Criminals are getting smarter and the healthcare industry is no exception. In 2021 alone, the Department of Justice (DOJ) recovered more than $5.6 billion from civil fraud and false claims cases. This is the DOJ’s biggest haul since 2014, but a drop in the bucket compared to the estimated $380 billion is lost every year to fraud, waste, and abuse.
These numbers add up to higher premiums and out-of-pocket expenses for consumers, as well as reduced benefits or coverage. What’s more, relaxed telehealth mandates put into place during the COVID-19 pandemic, the increased digitization of health, and the emergence of telehealth platforms have made it easier than ever for fraudsters to operate are all contributing to a growing problem. Pressure is mounting on healthcare providers and payers to find solutions to prevent fraud.

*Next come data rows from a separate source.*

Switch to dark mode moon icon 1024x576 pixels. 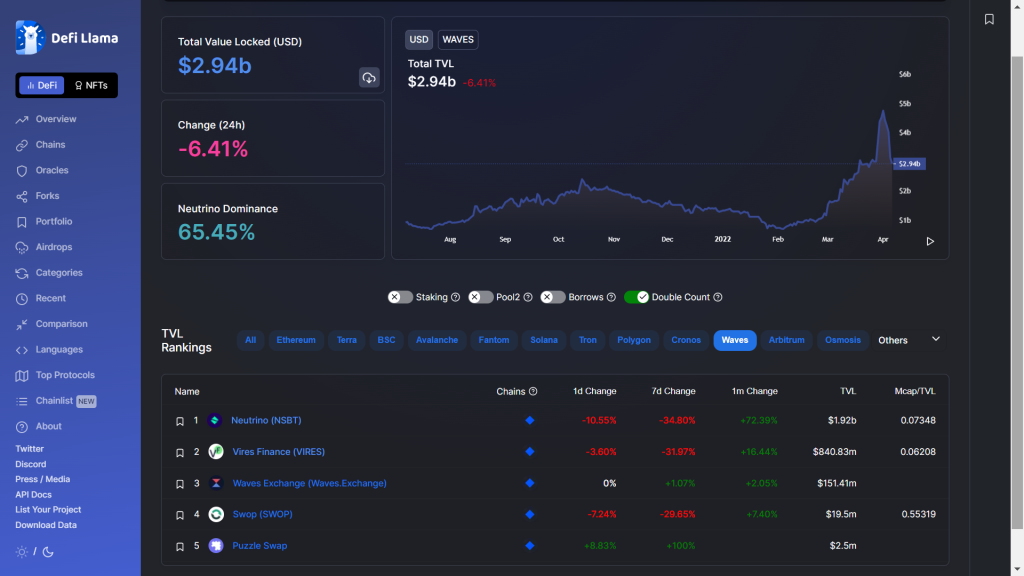[48, 552]
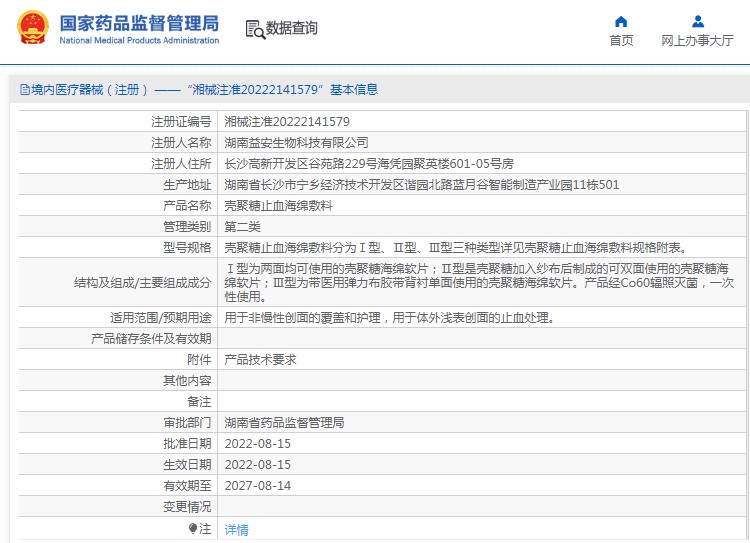Open the 详情 link in the notes row
Image resolution: width=750 pixels, height=543 pixels.
click(x=236, y=529)
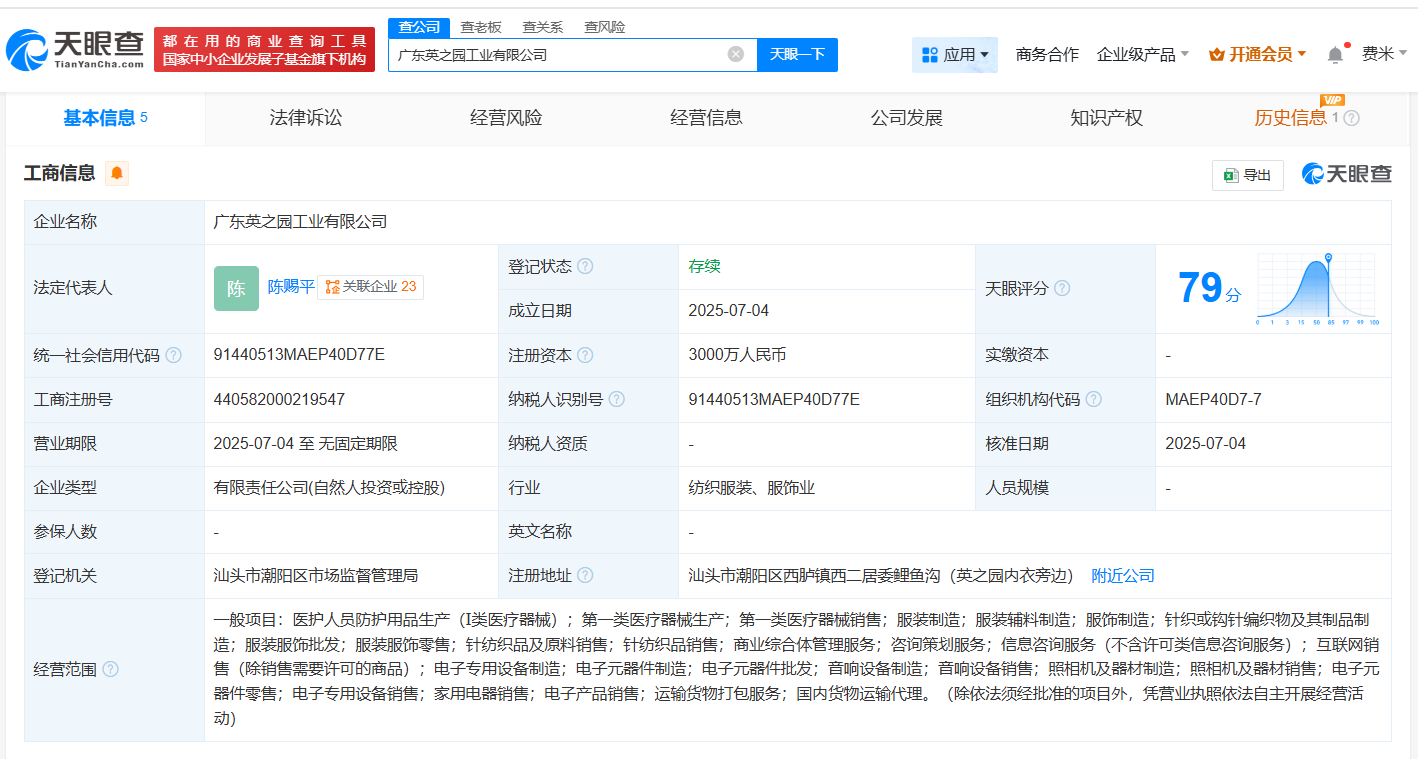1418x759 pixels.
Task: Open the 费米 user account menu
Action: click(1384, 54)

Battling fraud isn’t just for healthcare payers – providers play an integral role too. What are the newest tools in a provider’s fraud prevention arsenal? Automated provider education and compliance programs using advanced AI-based technologies. While some health plans and agencies have looked to more traditional fraud detection systems that rely on rules and reports to flag issues with claims or providers, this approach doesn’t always work because healthcare fraud schemes are always changing. This means the reports, filters, and rules that teams may rely on to catch problems won’t always identify the new problems, and new schemes can slip through the cracks until they add up and impact the bottom line.